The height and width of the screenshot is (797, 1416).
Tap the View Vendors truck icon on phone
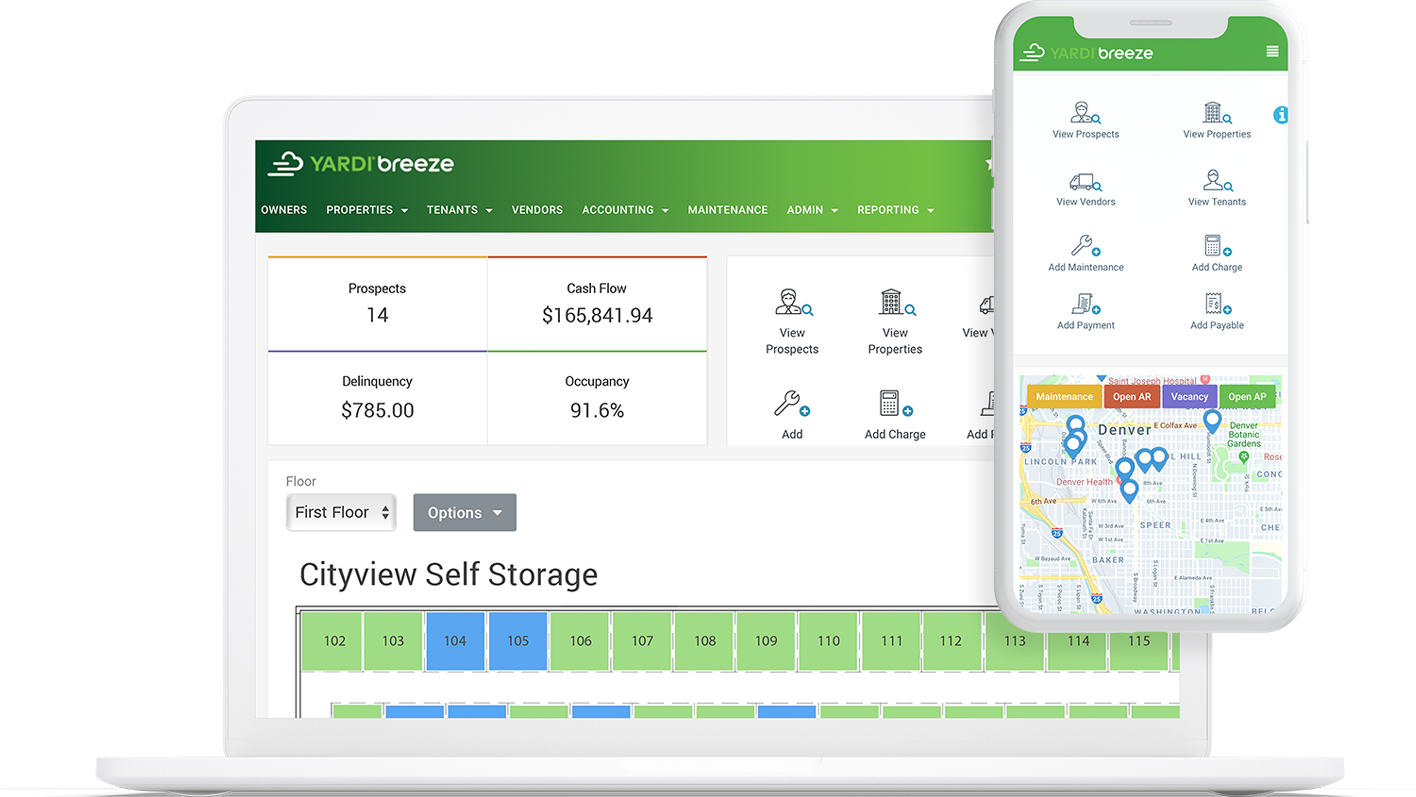point(1085,182)
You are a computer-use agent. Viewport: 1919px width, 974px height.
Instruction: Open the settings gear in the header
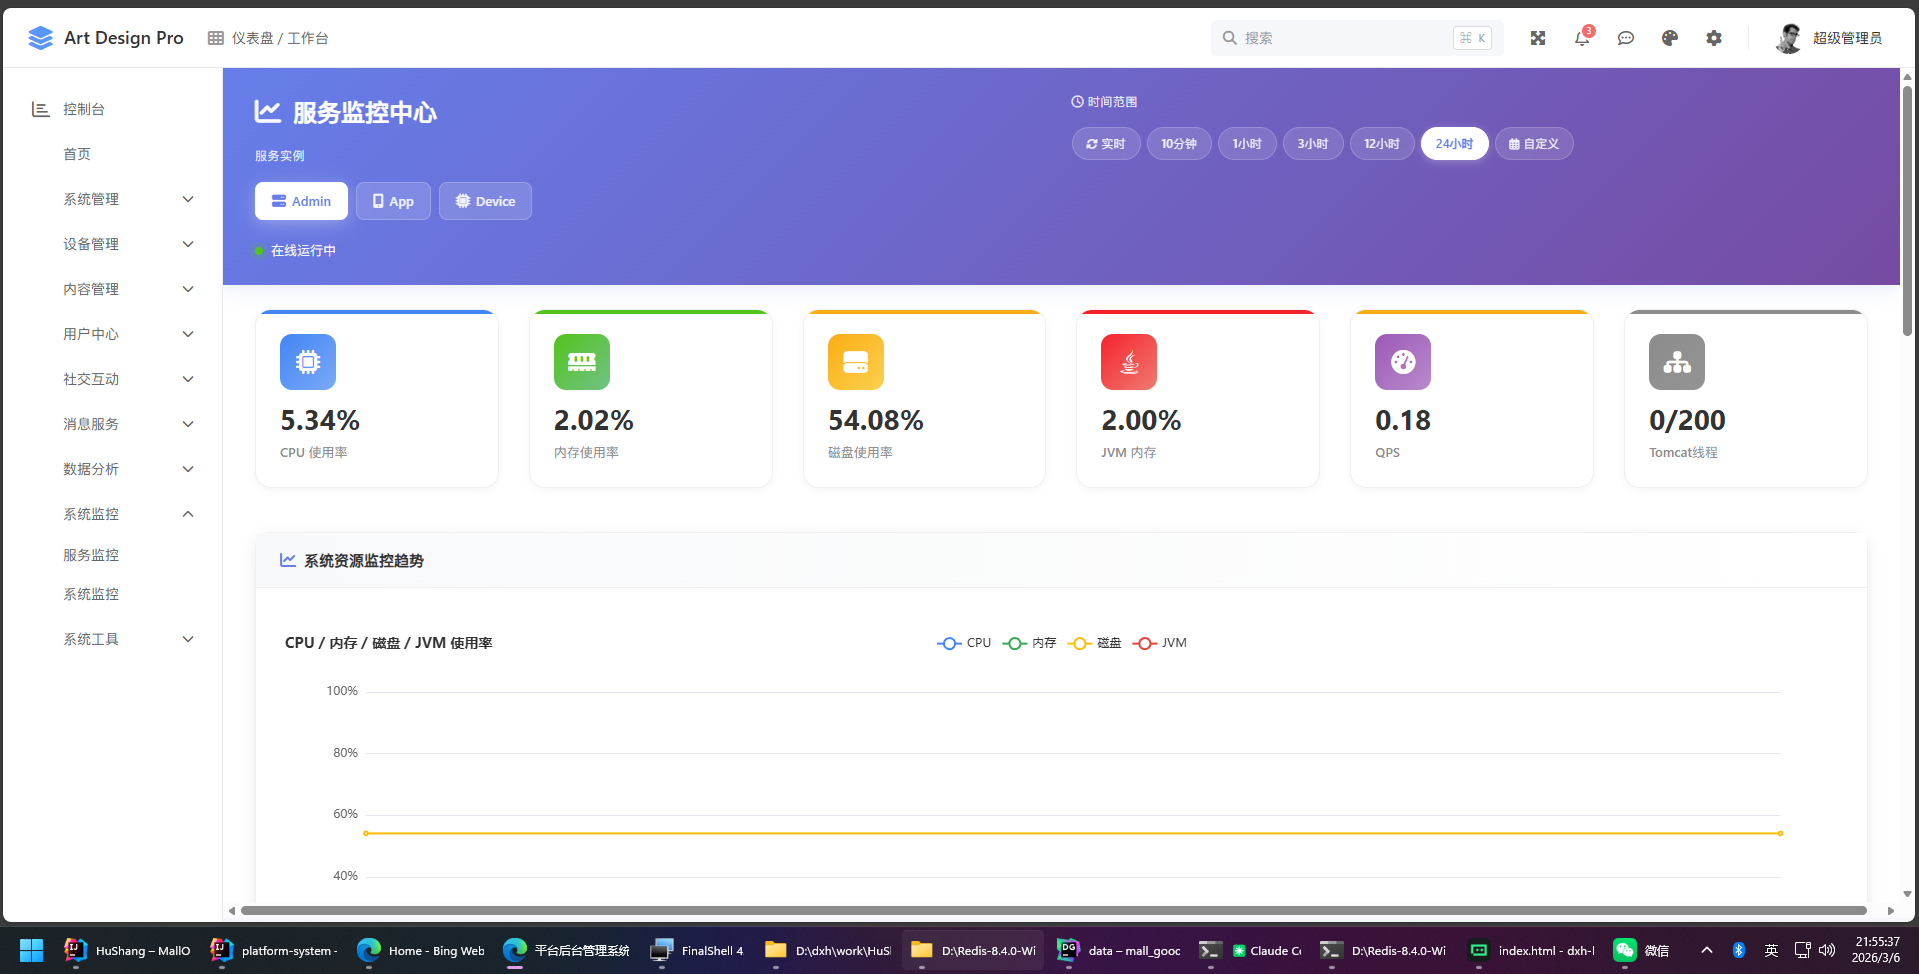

———

## [WHAT YOU WILL DO]
Please rewrite the lines of the records above as a JSON list of strings, one string per line, with blank lines omitted and the pictures left out.

## [TASK OUTPUT]
[
  "The height and width of the screenshot is (797, 1416).",
  "Tap the View Vendors truck icon on phone",
  "point(1085,182)",
  "You are a computer-use agent. Viewport: 1919px width, 974px height.",
  "Instruction: Open the settings gear in the header"
]